Task to carry out >> Go to the line with "Task: Copy the generated API URL" in the material below and copy from there through the line with "Screen dimensions: 613x651", exactly. Pictures are not copied.

The records >>
--- START ---
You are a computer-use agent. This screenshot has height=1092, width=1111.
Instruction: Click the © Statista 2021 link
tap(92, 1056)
--- END ---
--- START ---
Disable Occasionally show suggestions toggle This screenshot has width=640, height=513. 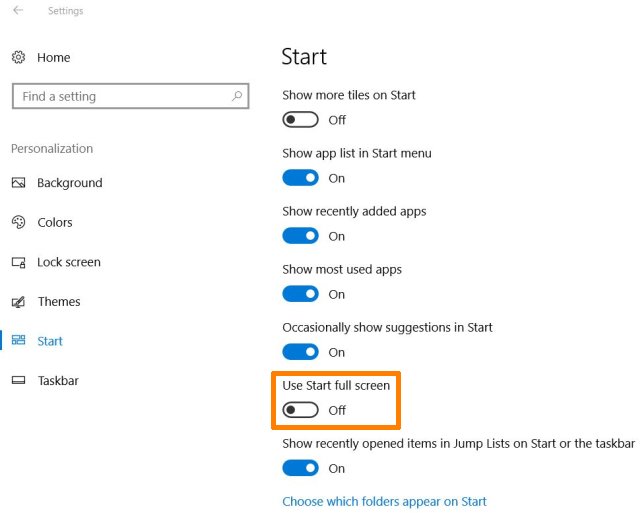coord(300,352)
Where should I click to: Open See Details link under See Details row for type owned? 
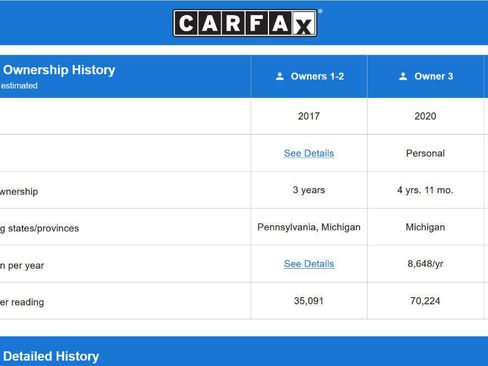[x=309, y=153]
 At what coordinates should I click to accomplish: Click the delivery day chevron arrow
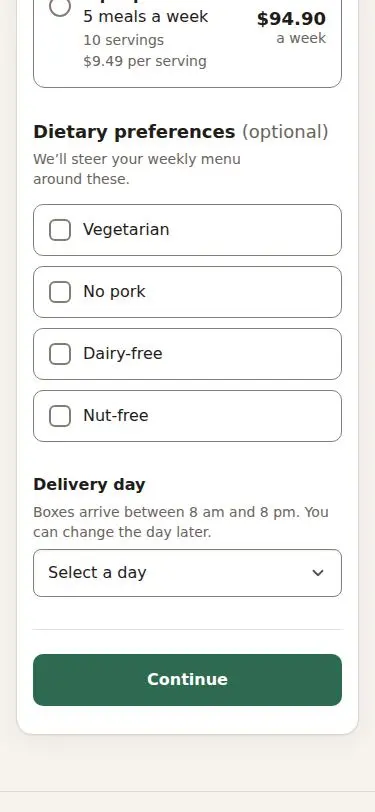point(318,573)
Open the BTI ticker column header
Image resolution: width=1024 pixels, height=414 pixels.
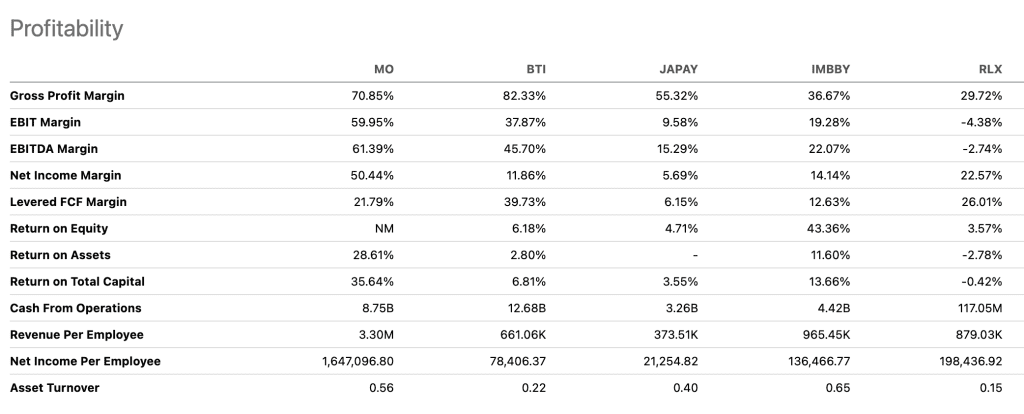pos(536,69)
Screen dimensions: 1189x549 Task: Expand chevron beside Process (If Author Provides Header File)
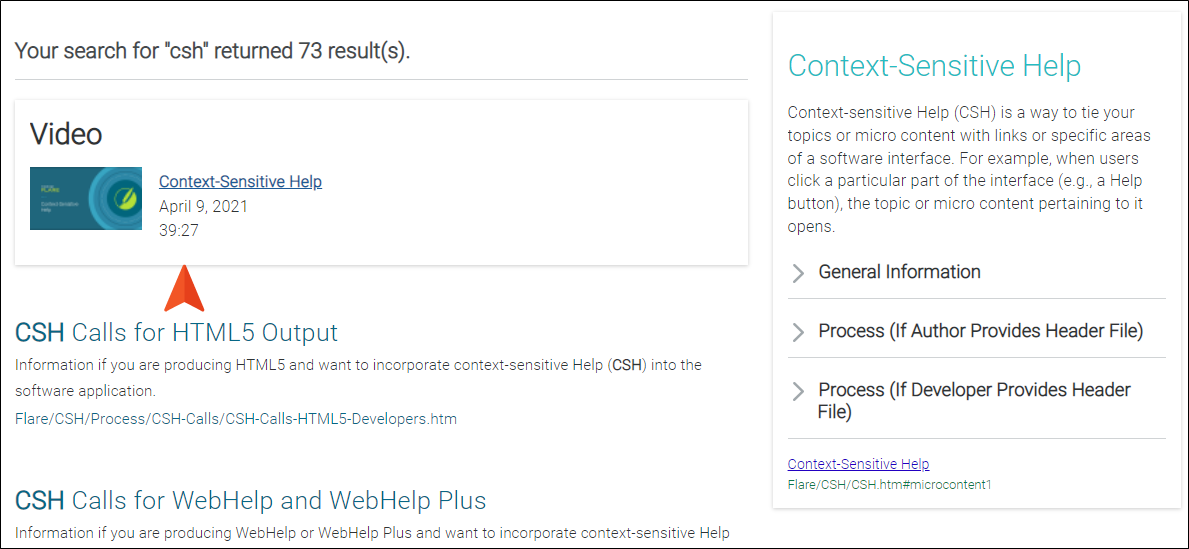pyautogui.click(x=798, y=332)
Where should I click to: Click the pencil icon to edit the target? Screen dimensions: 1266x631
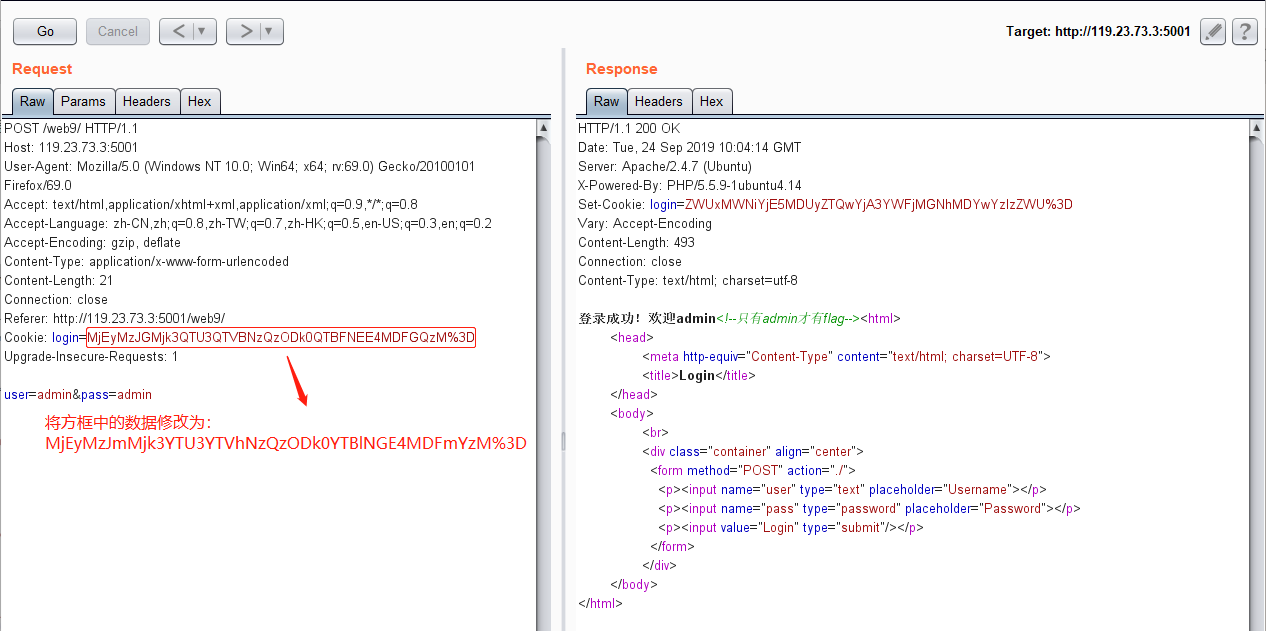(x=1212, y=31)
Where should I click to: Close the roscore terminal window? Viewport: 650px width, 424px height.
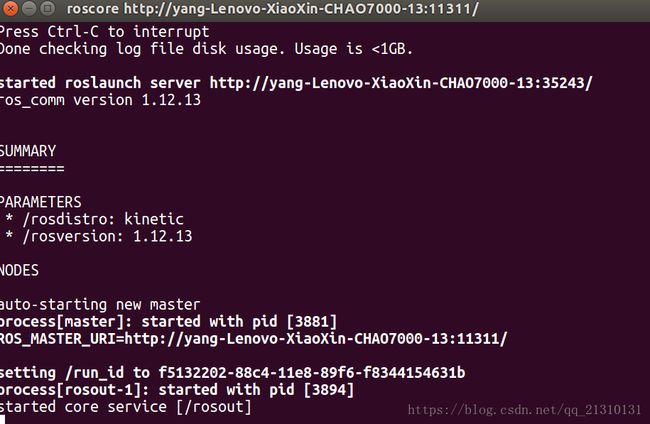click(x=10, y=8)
--- END ---
--- START ---
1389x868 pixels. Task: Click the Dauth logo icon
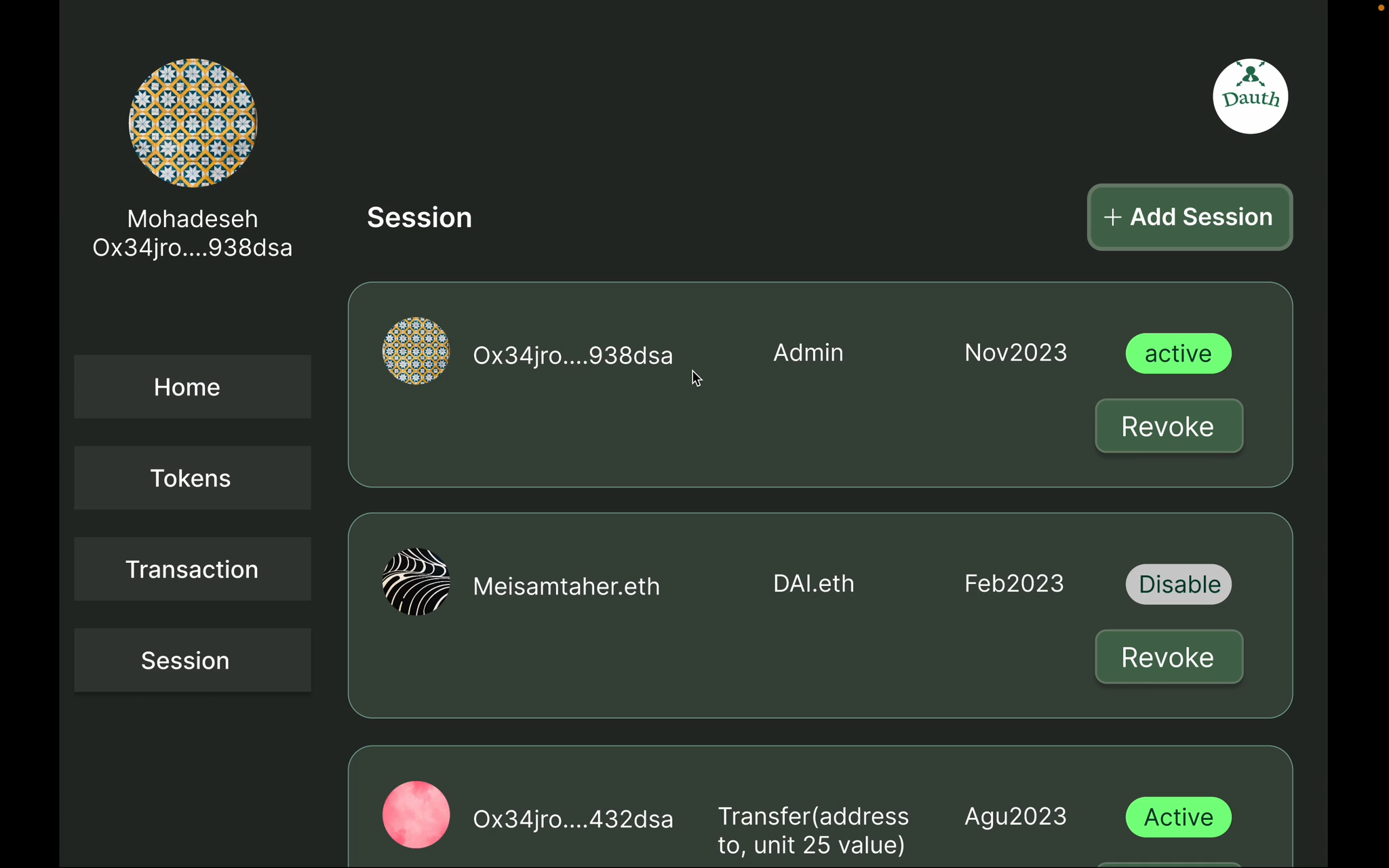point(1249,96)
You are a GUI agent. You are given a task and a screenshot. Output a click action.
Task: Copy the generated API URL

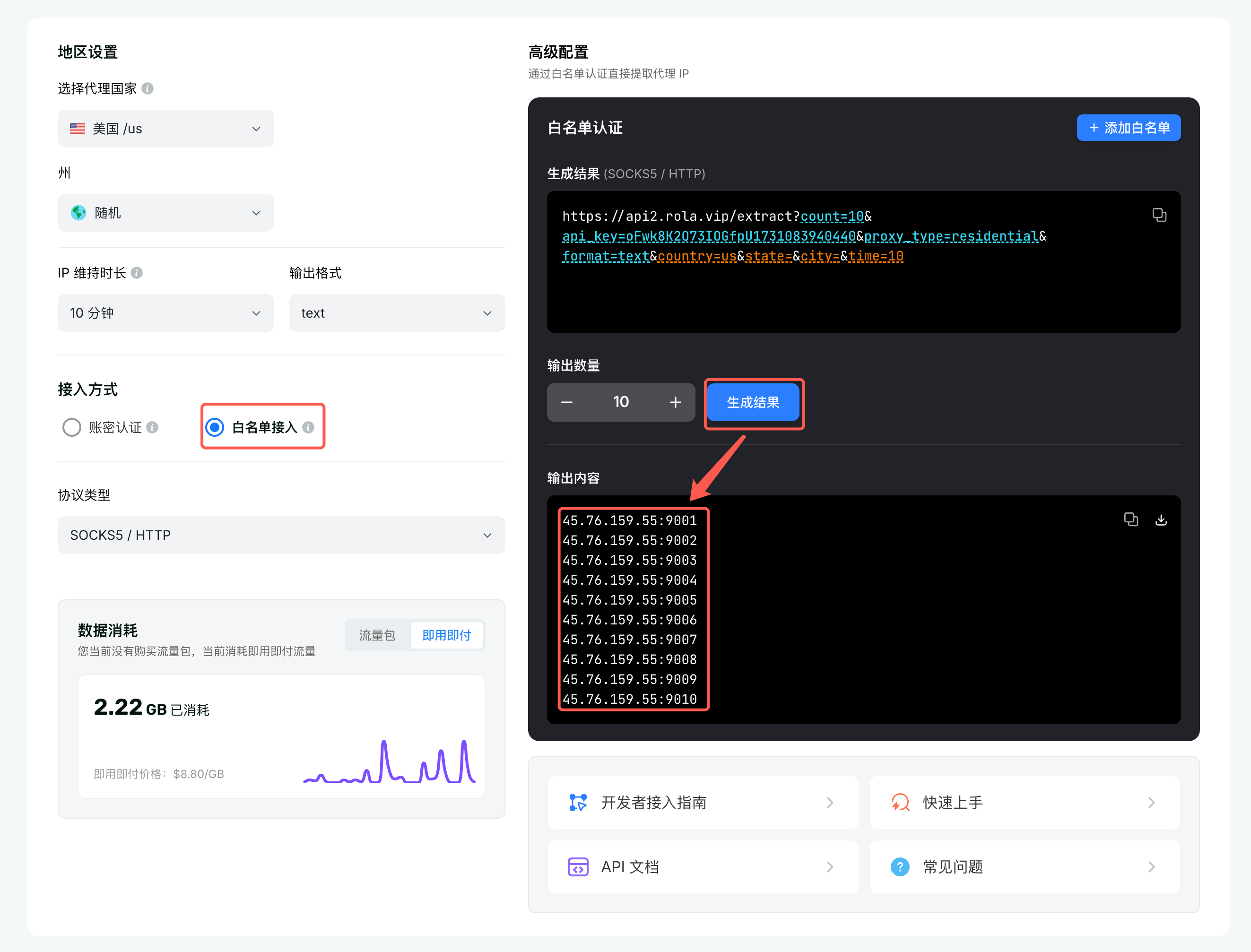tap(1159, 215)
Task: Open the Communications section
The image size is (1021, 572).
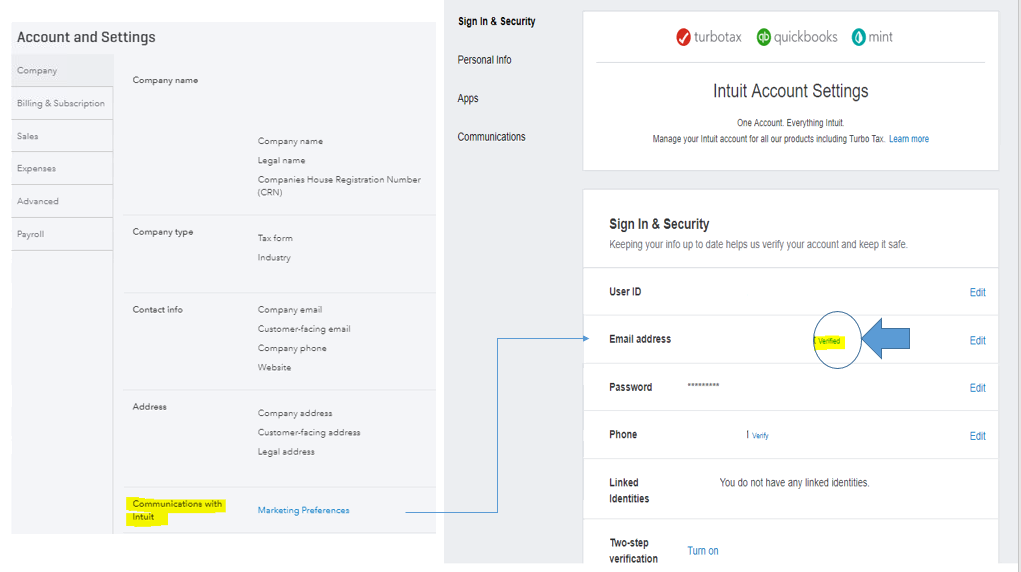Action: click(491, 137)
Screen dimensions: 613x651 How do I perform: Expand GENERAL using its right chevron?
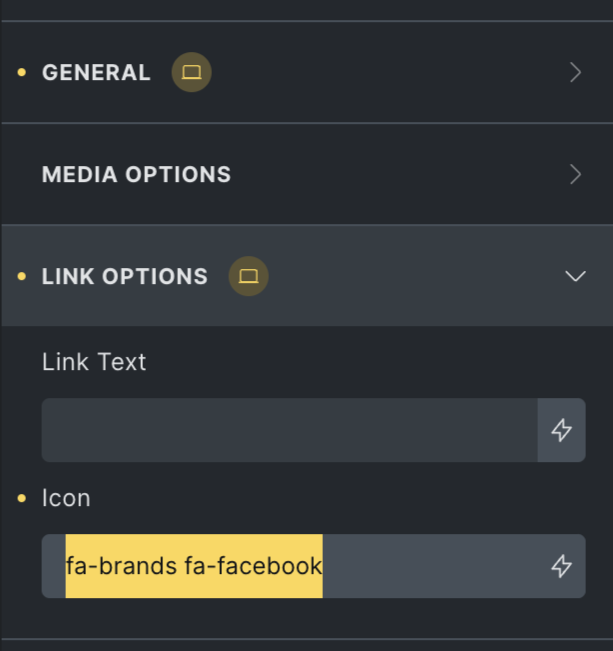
--- END ---
Task response >>
Task: Copy the generated API URL

tap(1159, 215)
Task: Open the Communications section
The image size is (1021, 572).
Action: click(491, 137)
Screen dimensions: 613x651 How do I perform: Expand GENERAL using its right chevron?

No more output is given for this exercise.